Beginner Mindset in Jiu Jitsu
Beginner Mindset in Jiu Jitsu
Why Everything Feels Awkward at First (And Why That’s a Good Thing)
When people hear “study outside of class,” they think it needs to be complicated. It doesn’t.
You don’t need to watch hours of videos.
You don’t need to buy a million instructionals.
You don’t need to treat Jiu Jitsu like school homework.
But you do need to have a simple way to stay connected to what you’re learning.
Because if you train a few times a week, you want your brain working with you between sessions too.
Here are some of the best ways to do that.
Beginner mindset is not weakness
It’s one of the strongest mindsets you can have
A beginner mindset doesn’t mean you’re going to stay a beginner forever.
It means you are open.
It means you are coachable.
It means you are willing to learn without needing to look good right away.
And in Jiu Jitsu, that mindset is priceless.

Goal: Write out the jiu jitsu text between "When people hear" and "between sessions too.", inclusive, swapping "instructionals" for "online courses". The material that comes next stands apart from the text above.

Stored data:
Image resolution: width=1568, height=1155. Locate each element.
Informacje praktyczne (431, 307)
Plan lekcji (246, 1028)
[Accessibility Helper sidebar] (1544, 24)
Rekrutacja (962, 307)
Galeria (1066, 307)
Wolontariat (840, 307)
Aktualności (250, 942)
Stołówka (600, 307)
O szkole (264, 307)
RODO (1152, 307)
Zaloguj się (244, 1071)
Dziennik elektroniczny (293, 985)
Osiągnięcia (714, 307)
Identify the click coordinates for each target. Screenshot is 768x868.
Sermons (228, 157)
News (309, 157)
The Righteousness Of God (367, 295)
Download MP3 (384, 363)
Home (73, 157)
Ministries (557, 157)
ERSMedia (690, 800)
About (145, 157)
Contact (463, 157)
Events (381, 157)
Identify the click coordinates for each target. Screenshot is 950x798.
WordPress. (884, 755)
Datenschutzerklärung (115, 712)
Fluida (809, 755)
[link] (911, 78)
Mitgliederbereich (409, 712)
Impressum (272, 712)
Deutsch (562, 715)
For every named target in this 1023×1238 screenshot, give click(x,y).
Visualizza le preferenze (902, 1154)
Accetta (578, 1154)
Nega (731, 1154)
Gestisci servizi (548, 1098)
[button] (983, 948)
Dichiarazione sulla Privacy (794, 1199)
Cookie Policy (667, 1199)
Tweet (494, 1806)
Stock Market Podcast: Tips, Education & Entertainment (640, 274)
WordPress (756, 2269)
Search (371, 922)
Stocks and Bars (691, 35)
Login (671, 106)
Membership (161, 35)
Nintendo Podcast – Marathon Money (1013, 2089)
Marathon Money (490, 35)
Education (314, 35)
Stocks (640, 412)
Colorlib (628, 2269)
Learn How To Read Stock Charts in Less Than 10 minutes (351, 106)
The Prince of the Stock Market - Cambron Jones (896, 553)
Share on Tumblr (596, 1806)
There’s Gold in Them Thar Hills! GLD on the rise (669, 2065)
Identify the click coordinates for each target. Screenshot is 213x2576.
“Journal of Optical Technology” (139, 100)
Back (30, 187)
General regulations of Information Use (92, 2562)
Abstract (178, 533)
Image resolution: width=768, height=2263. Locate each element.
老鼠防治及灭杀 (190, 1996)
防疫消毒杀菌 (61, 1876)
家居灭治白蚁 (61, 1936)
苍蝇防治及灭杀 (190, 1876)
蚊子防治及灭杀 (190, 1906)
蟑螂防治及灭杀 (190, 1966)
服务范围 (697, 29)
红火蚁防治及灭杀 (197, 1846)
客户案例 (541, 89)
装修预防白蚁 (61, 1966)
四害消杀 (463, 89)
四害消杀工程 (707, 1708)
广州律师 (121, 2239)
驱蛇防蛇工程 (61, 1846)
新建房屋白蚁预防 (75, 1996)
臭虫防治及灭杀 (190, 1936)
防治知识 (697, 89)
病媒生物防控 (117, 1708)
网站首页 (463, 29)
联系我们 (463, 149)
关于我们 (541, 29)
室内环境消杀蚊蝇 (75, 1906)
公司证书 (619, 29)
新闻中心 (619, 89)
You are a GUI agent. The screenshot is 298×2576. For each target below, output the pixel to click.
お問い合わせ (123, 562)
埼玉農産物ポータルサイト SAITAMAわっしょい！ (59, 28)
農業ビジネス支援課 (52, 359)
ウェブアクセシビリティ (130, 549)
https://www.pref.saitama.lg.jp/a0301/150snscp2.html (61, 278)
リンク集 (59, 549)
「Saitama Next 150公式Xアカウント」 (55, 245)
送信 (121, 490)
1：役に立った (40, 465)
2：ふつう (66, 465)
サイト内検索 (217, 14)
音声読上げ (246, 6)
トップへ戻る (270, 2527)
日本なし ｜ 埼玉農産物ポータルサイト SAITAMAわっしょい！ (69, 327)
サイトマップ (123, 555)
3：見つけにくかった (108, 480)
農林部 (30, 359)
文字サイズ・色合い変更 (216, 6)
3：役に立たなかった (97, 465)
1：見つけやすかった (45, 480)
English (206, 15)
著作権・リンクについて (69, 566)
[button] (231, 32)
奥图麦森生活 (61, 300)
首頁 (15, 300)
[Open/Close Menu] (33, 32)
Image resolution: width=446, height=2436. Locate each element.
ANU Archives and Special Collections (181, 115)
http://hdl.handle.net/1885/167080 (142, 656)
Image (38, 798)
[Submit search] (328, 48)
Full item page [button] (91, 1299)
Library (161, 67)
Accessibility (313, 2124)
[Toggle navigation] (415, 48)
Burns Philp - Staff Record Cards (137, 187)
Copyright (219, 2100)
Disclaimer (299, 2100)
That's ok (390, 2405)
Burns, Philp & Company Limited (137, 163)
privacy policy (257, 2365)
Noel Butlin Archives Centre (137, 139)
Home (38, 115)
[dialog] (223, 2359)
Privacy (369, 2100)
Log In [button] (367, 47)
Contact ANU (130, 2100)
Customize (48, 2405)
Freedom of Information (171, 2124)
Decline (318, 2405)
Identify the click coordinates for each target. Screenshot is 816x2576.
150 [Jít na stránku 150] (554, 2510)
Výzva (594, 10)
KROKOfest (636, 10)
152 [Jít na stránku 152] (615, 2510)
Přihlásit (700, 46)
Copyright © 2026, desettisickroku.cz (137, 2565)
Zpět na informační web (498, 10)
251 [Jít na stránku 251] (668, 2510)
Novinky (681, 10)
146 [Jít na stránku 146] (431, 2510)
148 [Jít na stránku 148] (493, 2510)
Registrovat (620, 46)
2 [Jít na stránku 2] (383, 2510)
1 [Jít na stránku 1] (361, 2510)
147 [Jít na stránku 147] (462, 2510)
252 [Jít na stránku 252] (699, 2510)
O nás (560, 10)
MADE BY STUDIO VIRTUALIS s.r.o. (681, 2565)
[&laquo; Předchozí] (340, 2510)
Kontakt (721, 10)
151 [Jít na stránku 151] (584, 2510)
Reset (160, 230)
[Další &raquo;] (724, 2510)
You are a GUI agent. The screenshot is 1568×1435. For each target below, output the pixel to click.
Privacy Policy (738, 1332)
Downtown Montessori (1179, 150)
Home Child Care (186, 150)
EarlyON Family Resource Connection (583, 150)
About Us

Reply:
When people hear “study outside of class,” they think it needs to be complicated. It doesn’t.
You don’t need to watch hours of videos.
You don’t need to buy a million online courses.
You don’t need to treat Jiu Jitsu like school homework.
But you do need to have a simple way to stay connected to what you’re learning.
Because if you train a few times a week, you want your brain working with you between sessions too.